After completing the course the student will:
- have an overview of the state-of-the art visualization methods for relational and high-dimensional data (Know);
- be able to explain how these methods construct visualizations (Understand)
- select an appropriate data visualization method and parametrize it when presented with high-dimensional or relational data (Apply)
- assess the results of the constructed visualizations (Evaluate)
- present and motivate all taken choices (Defend)
The grade for the course is computed as follows:
A retake requires at least a 4 for the original test.
- 25% Process (consistency, quality, and completeness of intermediate presentations)
- 25% Final project presentation
- 50% Final project report
To successfully complete this course, students should
- be fully fluent in coding in a mainstream programming language (C, C++, Python, Java, C#)
- be fully able to manage data/software on their own (platforms, tools, scripting, etcetera)
- have a strong background in math (linear algebra, calculus, optimization, statistics)
- have a background in visualization and/or graphics. Ideally, they will have taken a course that teaches general-level principles of visualization.
This course teaches Data Visualization methods with a focus on relational and high-dimensional data. Such data appear in many of real-life applications from science, social phenomena, and engineering.
The course is divided into two parts: relational and high-dimensional data, as follows.
We present a model used for representation and storing relational data, called graph or network, and list applications of network visualization.
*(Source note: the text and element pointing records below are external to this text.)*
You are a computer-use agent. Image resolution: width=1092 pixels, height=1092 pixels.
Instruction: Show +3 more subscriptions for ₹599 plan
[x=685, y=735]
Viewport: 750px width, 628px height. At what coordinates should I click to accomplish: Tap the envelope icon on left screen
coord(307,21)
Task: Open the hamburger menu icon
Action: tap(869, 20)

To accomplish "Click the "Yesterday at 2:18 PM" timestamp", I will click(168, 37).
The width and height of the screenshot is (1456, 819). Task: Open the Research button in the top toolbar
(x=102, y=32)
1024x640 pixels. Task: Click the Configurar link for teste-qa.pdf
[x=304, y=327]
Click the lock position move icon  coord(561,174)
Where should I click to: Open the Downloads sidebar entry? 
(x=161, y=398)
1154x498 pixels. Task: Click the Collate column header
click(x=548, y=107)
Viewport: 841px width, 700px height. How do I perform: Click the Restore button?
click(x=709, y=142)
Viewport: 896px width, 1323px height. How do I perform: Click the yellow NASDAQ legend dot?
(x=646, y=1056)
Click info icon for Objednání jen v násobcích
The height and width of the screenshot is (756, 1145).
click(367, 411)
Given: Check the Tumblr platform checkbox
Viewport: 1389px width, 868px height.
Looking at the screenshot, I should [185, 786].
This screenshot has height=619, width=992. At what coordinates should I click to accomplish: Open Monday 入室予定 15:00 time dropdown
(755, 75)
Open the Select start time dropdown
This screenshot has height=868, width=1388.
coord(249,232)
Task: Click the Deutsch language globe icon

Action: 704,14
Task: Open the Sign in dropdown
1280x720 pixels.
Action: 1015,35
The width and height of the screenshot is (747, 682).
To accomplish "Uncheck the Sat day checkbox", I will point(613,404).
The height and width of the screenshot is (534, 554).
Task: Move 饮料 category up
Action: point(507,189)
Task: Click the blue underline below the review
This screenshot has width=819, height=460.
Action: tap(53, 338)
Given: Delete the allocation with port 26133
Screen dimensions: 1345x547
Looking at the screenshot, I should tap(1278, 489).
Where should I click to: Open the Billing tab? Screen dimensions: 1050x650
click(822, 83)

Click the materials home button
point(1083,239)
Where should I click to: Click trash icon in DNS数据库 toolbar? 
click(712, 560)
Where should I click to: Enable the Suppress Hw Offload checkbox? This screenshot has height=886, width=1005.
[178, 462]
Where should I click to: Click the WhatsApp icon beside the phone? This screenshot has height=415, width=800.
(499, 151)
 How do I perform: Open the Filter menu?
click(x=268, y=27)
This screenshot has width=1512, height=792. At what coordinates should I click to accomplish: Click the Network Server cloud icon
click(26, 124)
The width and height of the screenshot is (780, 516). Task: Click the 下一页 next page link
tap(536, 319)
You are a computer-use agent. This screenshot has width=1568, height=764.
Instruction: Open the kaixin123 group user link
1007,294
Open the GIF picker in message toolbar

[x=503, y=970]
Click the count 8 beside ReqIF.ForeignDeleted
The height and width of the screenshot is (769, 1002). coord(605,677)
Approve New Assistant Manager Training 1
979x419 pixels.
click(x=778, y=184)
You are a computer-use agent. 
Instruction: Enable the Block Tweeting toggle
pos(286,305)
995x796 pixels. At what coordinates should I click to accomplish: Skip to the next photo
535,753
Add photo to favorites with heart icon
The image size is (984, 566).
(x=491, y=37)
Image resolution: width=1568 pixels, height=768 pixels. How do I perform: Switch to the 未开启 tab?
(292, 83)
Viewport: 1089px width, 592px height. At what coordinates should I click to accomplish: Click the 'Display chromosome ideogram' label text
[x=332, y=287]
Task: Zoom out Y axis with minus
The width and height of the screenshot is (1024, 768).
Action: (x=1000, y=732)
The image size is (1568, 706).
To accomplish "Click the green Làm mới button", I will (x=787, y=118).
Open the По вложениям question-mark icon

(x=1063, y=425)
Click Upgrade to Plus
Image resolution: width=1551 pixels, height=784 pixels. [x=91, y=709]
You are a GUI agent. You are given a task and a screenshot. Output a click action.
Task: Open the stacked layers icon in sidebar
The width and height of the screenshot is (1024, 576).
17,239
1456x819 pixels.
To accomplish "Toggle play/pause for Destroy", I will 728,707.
We present methods that teach the visualization of large data tables (thousands of rows, hundreds of columns) from data science, artificial intelligence, and related fields.
We define so-called quality metrics to construct and assess network visualizations. In the following we study several network visualization methods, including:
- hierarchy (tree) visualization;
- visualizing general graphs.
- visualization of multilevel networks for modeling highly complex applications.
- graph bundling.
We discuss these methods as well as quality metrics to assess them including:
- parallel coordinate plots
- scatterplot matrices
- table lenses
- dimensionality reduction
The learning objectives are achieved through weekly lectures, group project work, and intermediate update meetings, as follows.
- are provided with datasets to visualize with the taught methods.
- implement presented methods and explain their design decisions.
- evaluate their visualizations with presented methods.
The course has no compulsory textbook. All needed information is given via slides, papers, and notes via the course’s website.